The interview came as social media users rallied to propel GameStop’s share price to stunningly high heights this week — topping out at $469 — at the expense of big investors who had made financial bets against the money-losing video game retailer. However, after several stockbroking platforms blocked individual traders from buying Gamestop and several other stocks, the company’s share price settled Thursday afternoon around $230.

While the decision to freeze retail trading was widely criticized, as many individuals made huge profits off GameStop’s stock, others have argued that big short-sellers won’t be the only losers when the bubble bursts and the share prices falls even further.

Warren said it demonstrates why it is important to “have a cop on the beat.”


“The bigger issue for me is the SEC’s inability and unwillingness to deal with market manipulation,” she said. “It’s not just what’s happened in the last couple of weeks.”

Warren suggested that corporate stock buybacks were an example of market manipulation, as were controversial incentive strategies employed by trading apps like Robinhood.
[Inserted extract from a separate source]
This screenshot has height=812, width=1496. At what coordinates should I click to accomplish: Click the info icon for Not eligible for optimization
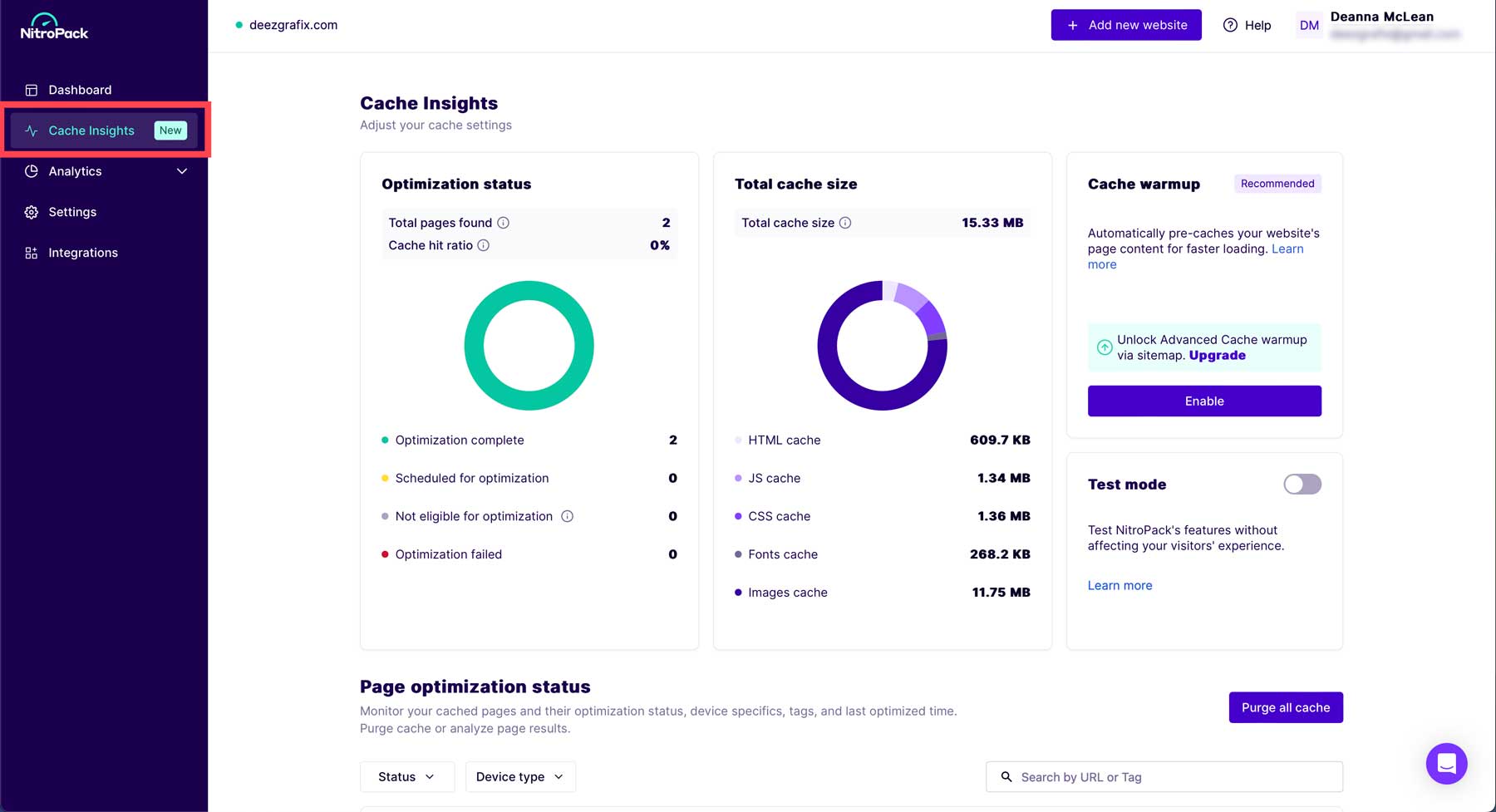(568, 516)
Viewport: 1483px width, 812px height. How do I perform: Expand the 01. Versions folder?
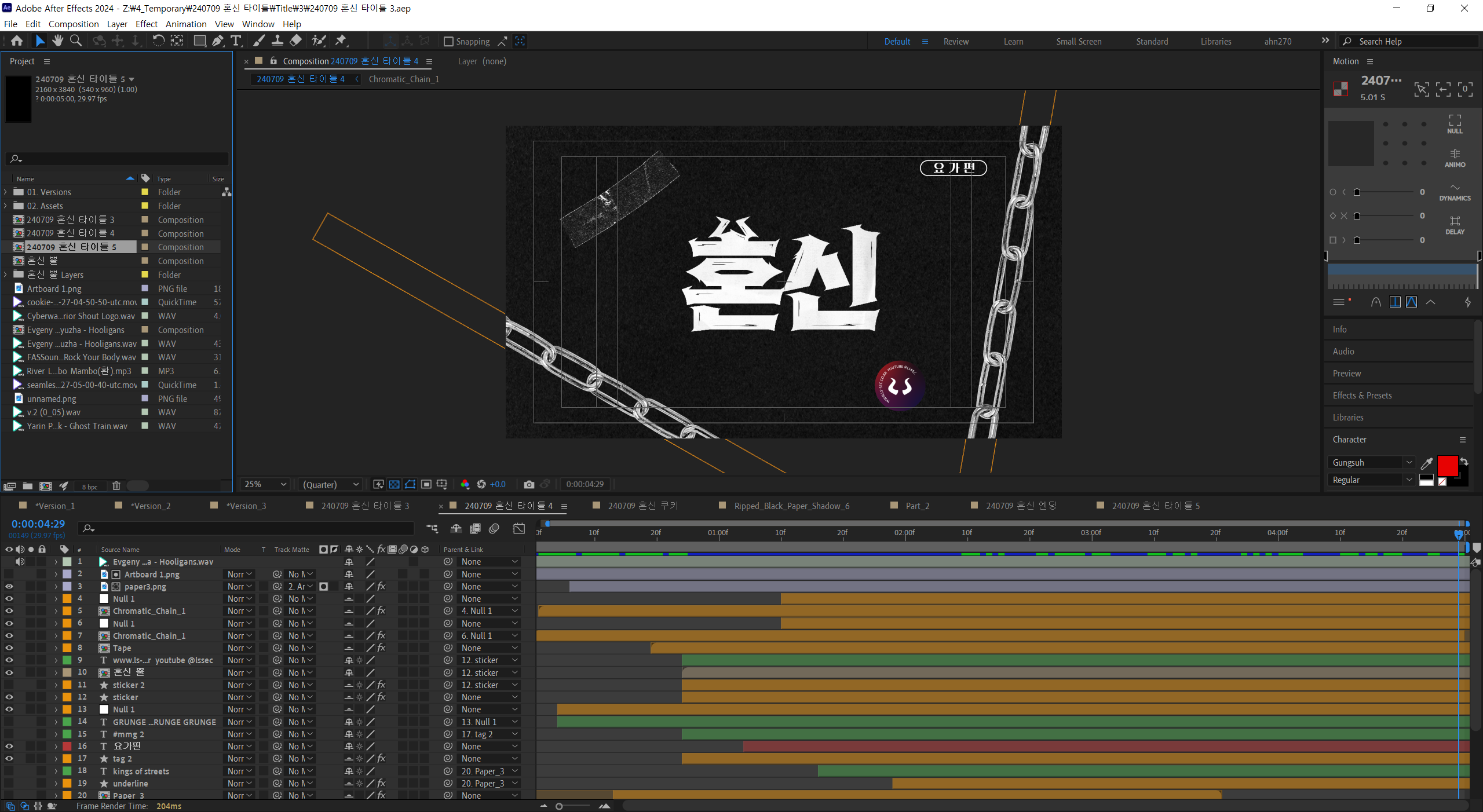(x=6, y=192)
Warren said market manipulation should be “illegal,” but that the SEC never finished its rules to determine a definition.

And while the GameStop surge was initially spurred mostly by Reddit users, Warren said it had become unclear who else was fueling its stock price’s stunning rise.

“People are liking to tell a David versus Goliath story, but are you entirely sure that’s right?” she asked. “Are you entirely sure that there aren’t wealthy people on both sides, that hedge funds haven’t moved in on the side of the people who bid up the price of GameStop? And that’s what happens when you don’t have an honest market. When you don’t have an honest market, a lot of folks get cheated, and a lot more folks just say, ‘I’m not going into a market like that. I’m not going to participate. I’m not going to put my money out there.'”


Warren noted that the frenzy was playing out in the midst of the COVID-19 pandemic and widespread economic hardship. Even if some traders had made short-term games, she argued that it wasn’t sustainable.

“This is happening at a time when millions of people are out of work, when millions of people are struggling, and they’re looking for another way to try to make money and going into a market that is not honest, that is not transparent, signing away their rights with arbitration agreements, and then getting cut off from being able to trade,” she said. “That is not a way for them to be able to build any security at all.”

Warren did say she expects the SEC to launch an investigation into the GameStop frenzy, and that it would uncover people ending up getting “hurt.”

“I want to see more traders in the market,” she said. “I want to see day traders in the market. I want to see them have an opportunity — to be able to evaluate companies and say, ‘This is one I like; this is one I don’t like.’ But I don’t want to see them be able to get in the market so they can get fleeced by insiders who are pulling the strings in the back corners.”